Thierry Fiorilli

Le bruit de la semaine: « Une fois le prix fixé, ou l’appât brandi, parjure et trahison sont toujours envisageables »

Thierry Fiorilli Journaliste

Le dernier Elena Ferrante, La Vie mensongère des adultes, est l’histoire d’une gamine, à Naples, dont les parents et leurs amis, très cultivés, usent de fort beaux mots, de concepts brillants, de raisonnements élaborés pour discuter politique, philosophie, art, histoire ou bon goût.

Chez ces gens-là, on ne parle pas. On discourt. Sauf que ce joli monde trompe, jalouse, convoite et calcule allègrement. On juge et jauge apparences, relations et opportunités. On enseigne la hauteur mais on s’offre à toutes les trivialités pour une estrade, un panthéon, une vue sur mer, pour approcher la plus avenante, pour flatter le plus puissant, pour que mes travaux soient reconnus, tu lui as parlé de moi ?

Comme le médite l’héroïne de Ferrante, évoquant son père,  » je n’ai jamais compris comment un homme qui se consacrait tant à la pensée et à la recherche, capable d’exprimer très clairement des idées complexes, pouvait parfois se lancer, emporté par ses émotions, dans des discours aussi décousus « . Pour expliquer ses mensonges et ses traîtrises. C’est que Kant, Nietzsche, Vito Corleone, Tony Montana, Marcelo Odebrecht, Sepp Blatter et tant d’autres l’ont dit (ou appliqué) : chacun et chacune a son prix. Et, guidé par la soif d’ascension, qui fait s’estomper cette géographie plus ou moins intime, plus ou moins commune, où s’entrelacent normes, convictions, loyauté, estime de soi et grandeur d’âme, chacun et chacune finit par poser des gestes en totale incohérence avec, si pas ce qu’il est réellement, au moins ce qu’il s’efforce d’afficher depuis des lustres.

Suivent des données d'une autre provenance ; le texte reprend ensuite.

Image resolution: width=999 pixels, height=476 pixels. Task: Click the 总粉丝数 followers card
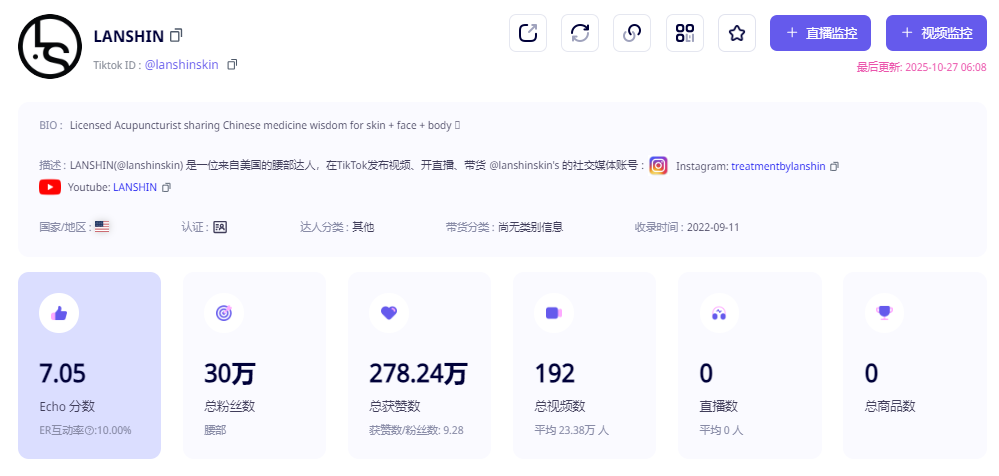point(254,365)
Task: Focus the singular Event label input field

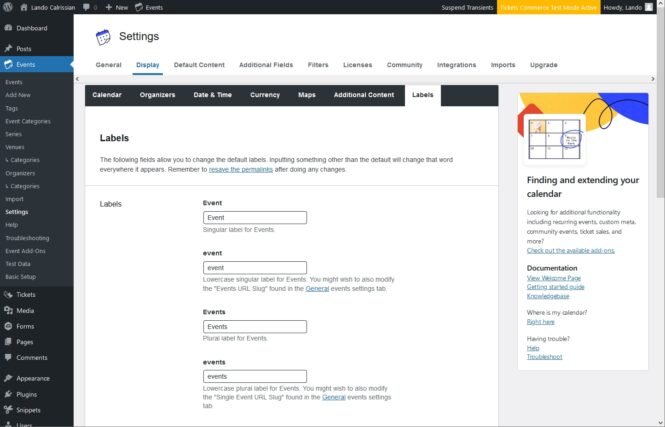Action: (254, 217)
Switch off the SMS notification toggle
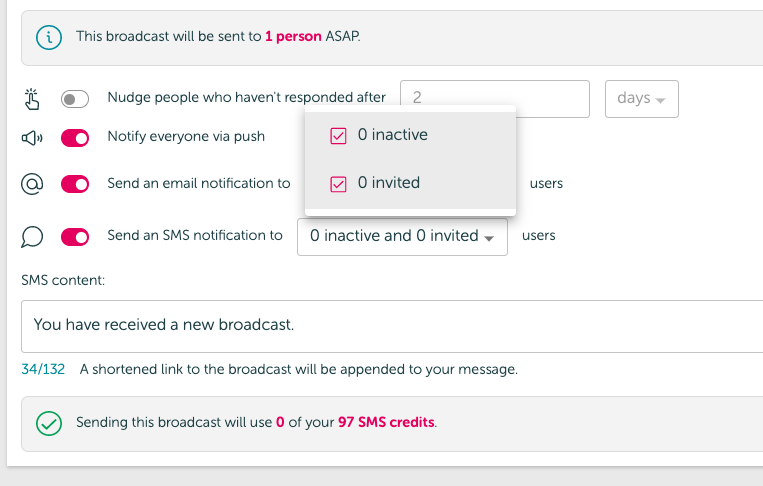 (75, 237)
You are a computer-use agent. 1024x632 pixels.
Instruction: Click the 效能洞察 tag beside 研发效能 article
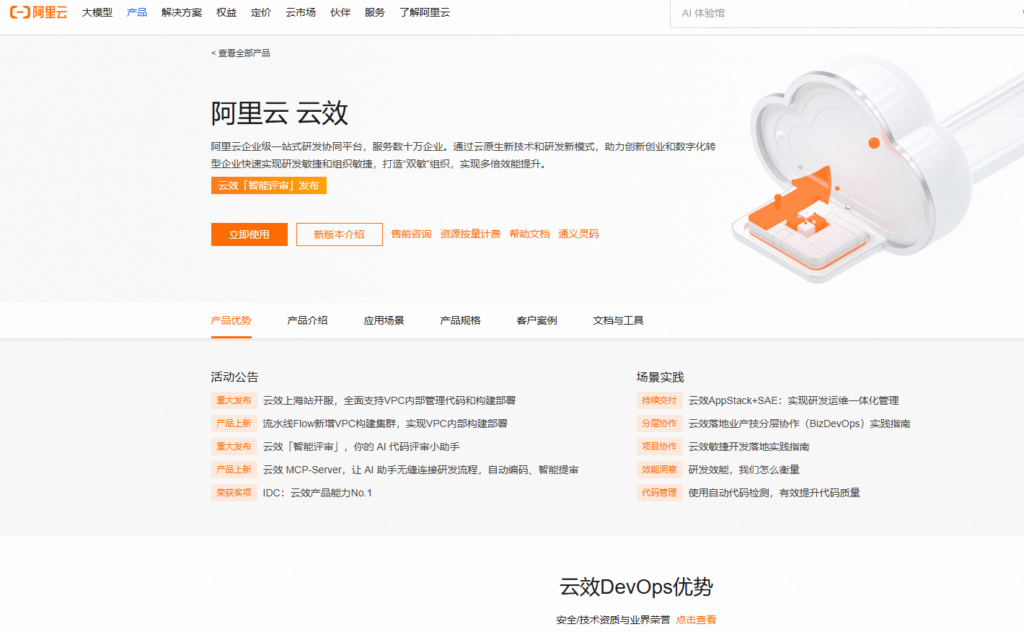(x=659, y=469)
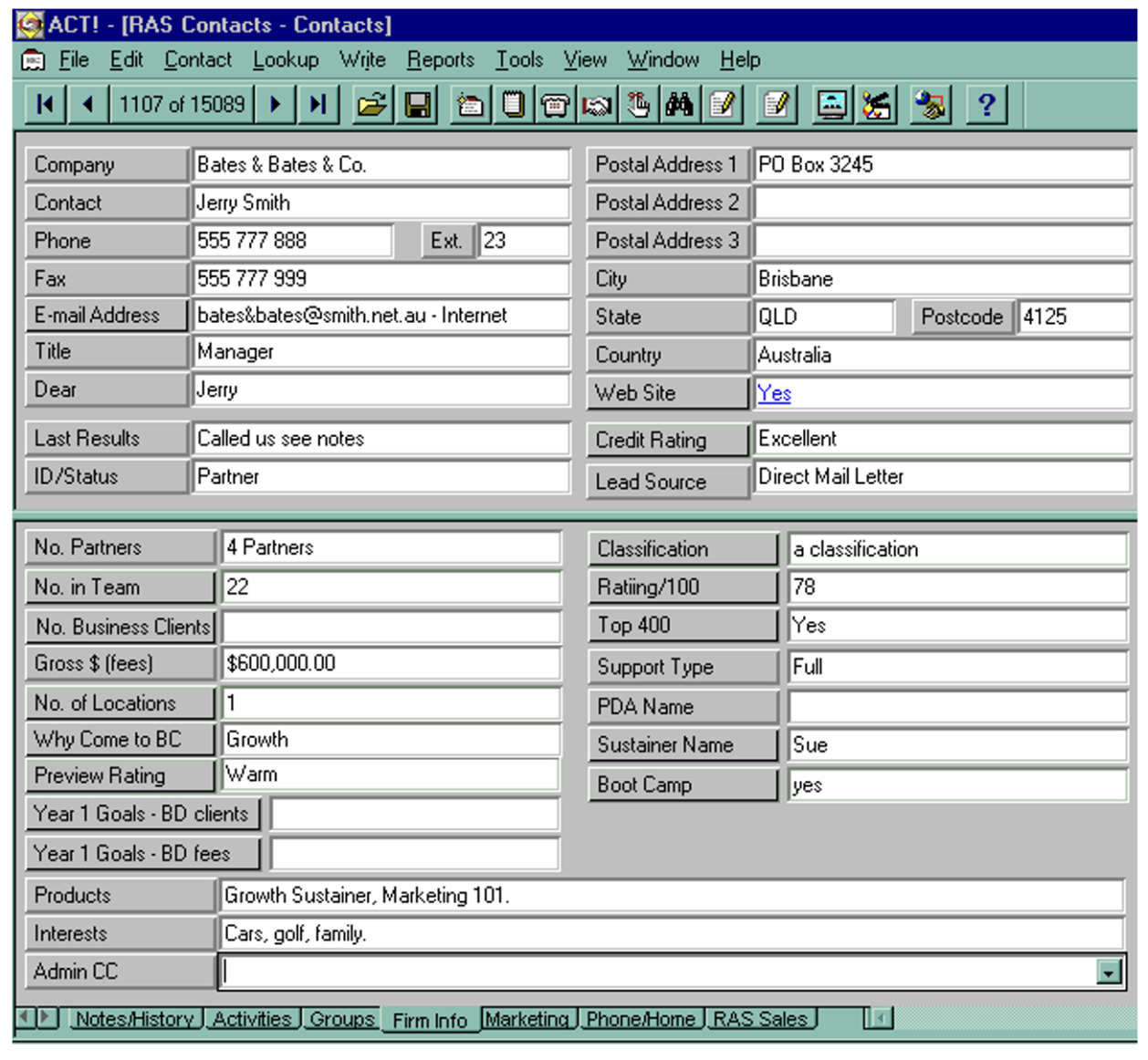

Chacun et chacune, donc. Le menu fretin et l’élite. Ainsi des deux actuels négociateurs en chef pour un futur gouvernement fédéral. Deux intellectuels. Qui parlent beaucoup et souvent. Très conscients de leur envergure. Donc méprisant tous les autres, sauf ceux susceptibles de les catapulter encore plus haut. Dans l’histoire, pour celui du Nord, qui se comparait à Jules César, avant, maintenant je suis devenu Auguste. Au 16 puis à l’Europe, pour celui du Sud, qui aime Pasolini et Gramsci. Ces deux-là sont rivaux, détestent que ce soit les autres qui brillent et sont prêts à tout au nom de leurs aspirations respectives. Collectives, pour celui du Nord, qui n’a pas hésité à publier un livre sur le régime qui lui a fait perdre 40 kilos. Personnelles, pour celui du Sud, qui n’a pas hésité à publier un livre sur la façon dont il fait du pain.

Parce qu’ils risquaient de ne pas être du banquet fédéral, ou alors tout en bout de table, parce que des moins qu’eux jouaient les jeunes premiers, parce qu’il a fallu affronter une crise comme jamais et qu’on n’a pas eu trop besoin d’eux pour ça, parce que certains les y encourageaient, chacun et chacune dans des intérêts plus ou moins généraux, ces deux-là ont décidé de s’associer. Se justifiant toujours par l’intérêt plus ou moins général, l’un du Nord, l’autre du Sud évidemment. Mais reniant des pans entiers de leur jusque-là sacro-sainte homélie prononcée urbi et orbi. Comme chacun et chacune. Une fois le prix fixé, ou l’appât brandi, parjure et trahison sont toujours envisageables.

Dans le roman, la gamine voit soudain son père, ce si bel et grand esprit, comme un petit homme fragile.